◆ Collected data entries:
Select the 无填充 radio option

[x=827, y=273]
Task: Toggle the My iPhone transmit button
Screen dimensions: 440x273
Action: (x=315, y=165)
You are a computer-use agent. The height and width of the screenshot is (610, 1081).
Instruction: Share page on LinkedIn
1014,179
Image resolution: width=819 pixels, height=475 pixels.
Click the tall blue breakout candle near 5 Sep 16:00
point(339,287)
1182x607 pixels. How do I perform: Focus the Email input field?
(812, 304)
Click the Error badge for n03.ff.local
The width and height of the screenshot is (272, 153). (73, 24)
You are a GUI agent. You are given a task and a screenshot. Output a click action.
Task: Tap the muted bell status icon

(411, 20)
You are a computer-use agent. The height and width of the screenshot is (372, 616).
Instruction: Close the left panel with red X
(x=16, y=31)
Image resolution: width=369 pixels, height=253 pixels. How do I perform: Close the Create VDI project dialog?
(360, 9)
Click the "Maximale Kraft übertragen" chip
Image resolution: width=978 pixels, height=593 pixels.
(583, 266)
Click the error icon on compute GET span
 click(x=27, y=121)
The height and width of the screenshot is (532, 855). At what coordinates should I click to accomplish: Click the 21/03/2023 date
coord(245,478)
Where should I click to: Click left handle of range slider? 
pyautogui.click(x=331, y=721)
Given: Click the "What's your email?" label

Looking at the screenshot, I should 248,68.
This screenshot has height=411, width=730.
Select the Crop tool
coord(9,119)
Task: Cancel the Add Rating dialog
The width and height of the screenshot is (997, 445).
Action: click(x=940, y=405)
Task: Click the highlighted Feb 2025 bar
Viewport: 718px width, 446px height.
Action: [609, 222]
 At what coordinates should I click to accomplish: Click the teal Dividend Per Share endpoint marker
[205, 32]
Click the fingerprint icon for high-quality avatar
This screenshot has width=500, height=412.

◆ Your assignment: Return the data in full, with each line kept exactly as it is.

◆ Solved problem:
Select the 无填充 radio option

[x=827, y=273]
Task: Toggle the My iPhone transmit button
Screen dimensions: 440x273
Action: (x=315, y=165)
You are a computer-use agent. The height and width of the screenshot is (610, 1081).
Instruction: Share page on LinkedIn
1014,179
Image resolution: width=819 pixels, height=475 pixels.
Click the tall blue breakout candle near 5 Sep 16:00
point(339,287)
1182x607 pixels. How do I perform: Focus the Email input field?
(812, 304)
Click the Error badge for n03.ff.local
The width and height of the screenshot is (272, 153). (73, 24)
You are a GUI agent. You are given a task and a screenshot. Output a click action.
Task: Tap the muted bell status icon

(411, 20)
You are a computer-use agent. The height and width of the screenshot is (372, 616).
Instruction: Close the left panel with red X
(x=16, y=31)
Image resolution: width=369 pixels, height=253 pixels. How do I perform: Close the Create VDI project dialog?
(360, 9)
Click the "Maximale Kraft übertragen" chip
Image resolution: width=978 pixels, height=593 pixels.
(583, 266)
Click the error icon on compute GET span
 click(x=27, y=121)
The height and width of the screenshot is (532, 855). At what coordinates should I click to accomplish: Click the 21/03/2023 date
coord(245,478)
Where should I click to: Click left handle of range slider? 
pyautogui.click(x=331, y=721)
Given: Click the "What's your email?" label

Looking at the screenshot, I should 248,68.
This screenshot has height=411, width=730.
Select the Crop tool
coord(9,119)
Task: Cancel the Add Rating dialog
The width and height of the screenshot is (997, 445).
Action: click(x=940, y=405)
Task: Click the highlighted Feb 2025 bar
Viewport: 718px width, 446px height.
Action: [609, 222]
 At what coordinates should I click to accomplish: Click the teal Dividend Per Share endpoint marker
[205, 32]
Click the fingerprint icon for high-quality avatar
This screenshot has width=500, height=412.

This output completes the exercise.